Why Damages Allocation results differ in Massachusetts
4 min read
Published April 15, 2026 • By DocketMath Team
The top 5 reasons results differ
When you run DocketMath → Damages Allocation for a Massachusetts matter (jurisdiction US-MA), you may notice allocation numbers that don’t match a colleague’s spreadsheet or another tool’s output. In Massachusetts, differences usually come from how the calculation treats time windows, fact patterns, and input assumptions—not from the “allocation” label itself.
Here are the top 5 reasons results differ, in descending likelihood:
**Whether the calculation uses the General SOL window (not a special one) Massachusetts generally applies a 6-year statute of limitations for claims governed by the general/default rule. The general period is tied to Mass. Gen. Laws ch. 277, § 63.
Note: No claim-type-specific sub-rule was found in the jurisdiction data you provided; the 6-year general/default period is what should be used for the SOL component unless a specific, claim-type rule is identified elsewhere in your inputs.
Timestamps drift: transaction date vs. accrual date Allocation engines often need a start/end boundary (e.g., “from first event” to “to cutoff date”). If one run uses:
- incident date, and another uses
- accrual date,
the eligible damages window can shift by months or years, changing both totals and the distribution across categories.
**Cutoff date alignment (filing date, demand date, or “now”) The same set of events can produce different allocations if the tool uses a different end boundary. Even a consistent method can differ across workflows if one analyst uses filing/demand, while another uses a “current date” cutoff.
How “lumped” vs. “event-level” inputs are grouped If you provide damages as:
- a single total for a period, vs.
- itemized entries with dates,
the allocation may apply time filtering differently. Grouping can smooth eligibility at the edges; event-level inputs tend to be more sensitive.

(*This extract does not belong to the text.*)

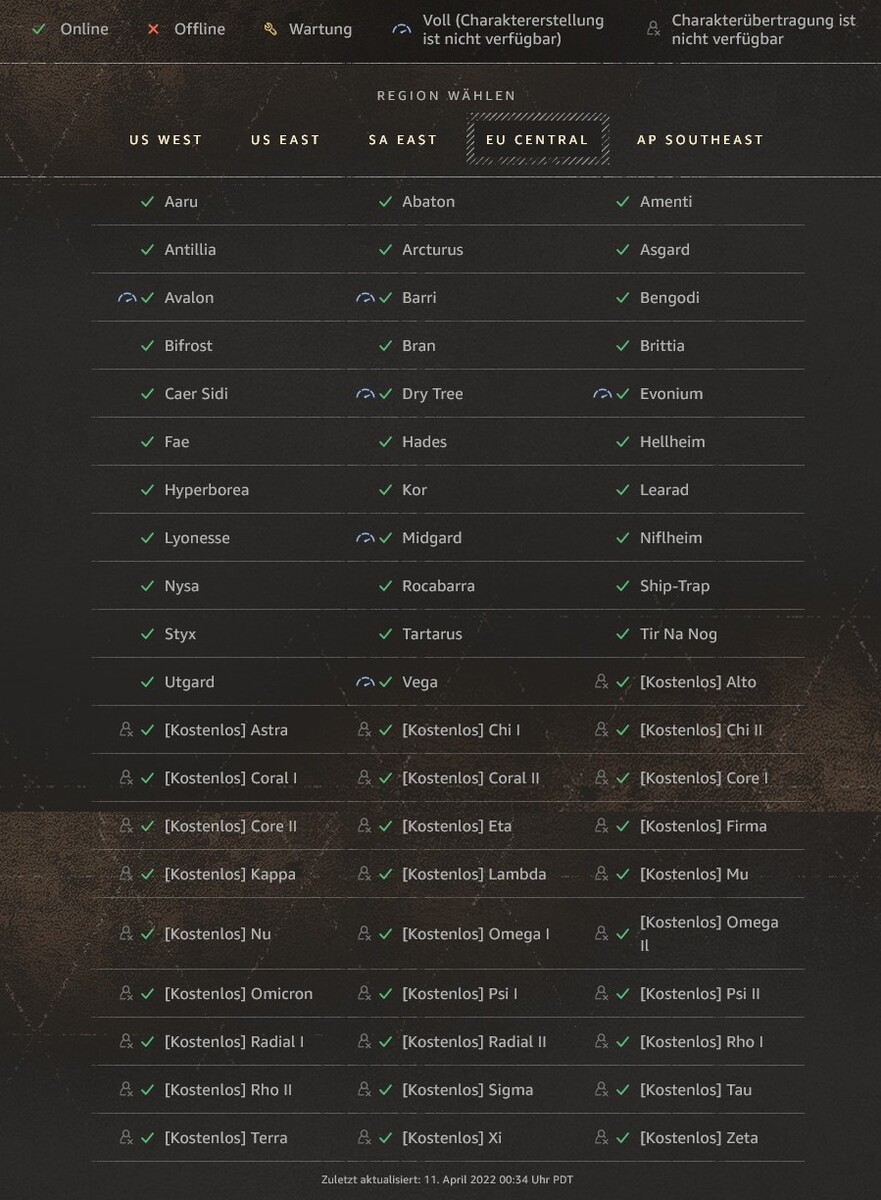The height and width of the screenshot is (1200, 881).
Task: Click the selected EU CENTRAL region tab
Action: pyautogui.click(x=537, y=140)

Category mapping differences Many allocation outputs depend on category definitions (e.g., principal/interest, direct vs. consequential, or multiple damage buckets). If teams use different labels or mapping rules, the allocation weights can diverge even when the underlying dataset is identical.
If you want to pinpoint the cause quickly, start with the SOL window and date boundaries, because those affect the math across every category.
How to isolate the variable
Use DocketMath to run a controlled “change one thing at a time” sequence. A good workflow:
Step 1: Lock the jurisdiction
- Ensure the run is set to US-MA
- Confirm the SOL basis uses Mass. Gen. Laws ch. 277, § 63 with the 6-year general/default period.
Step 2: Run a baseline allocation
- Use the exact same inputs you and the other analyst used (event dates, categories, totals).
- Record:
- total allocated damages
- category-level allocations
- the calculated eligible time window
Step 3: Flip only one date control Choose one variable and rerun:
- Start boundary (incident date → accrual date)
- End boundary (filing/demand → cutoff “now”)
- Grouping method (event-level entries → lumped total)
Step 4: Compare deltas Create a simple comparison table:
Input change Expected impact Actual impact Start date shift Eligible window length ______ End date shift Eligible window length ______ Event-level vs grouped Edge eligibility and weighting ______ Category mapping Reallocation across buckets ______ Step 5: Confirm eligibility filtering Since Massachusetts is anchored to the 6-year general/default period under ch. 277, § 63, verify whether events outside that window are excluded or partially counted in each run.
For a practical entry point, open the calculator here: /tools/damages-allocation.
Next steps
To reconcile different outputs with minimal back-and-forth:
- Standardize dates
- Decide on a single rule: incident date, accrual date, or another consistent reference.
- Set a single cutoff
- Use a specific, recorded date (e.g., filing date) rather than “today.”
- Define category mapping once
- Create a short internal dictionary mapping your spreadsheet columns to the DocketMath categories you use.
- Document the SOL assumption
- In Massachusetts, your baseline should be 6 years under Mass. Gen. Laws ch. 277, § 63 (general/default), unless your claim type is supported by a separate rule not reflected in your provided jurisdiction data.
Warning: The fastest way to misalign results is to update dates in one file but not the other. Treat date settings as “configuration,” not as free-form spreadsheet fields.
If you follow the isolation steps above, you should be able to identify whether the difference is driven by the SOL time window, date boundaries, grouping, or category mapping—often in fewer than 3 reruns.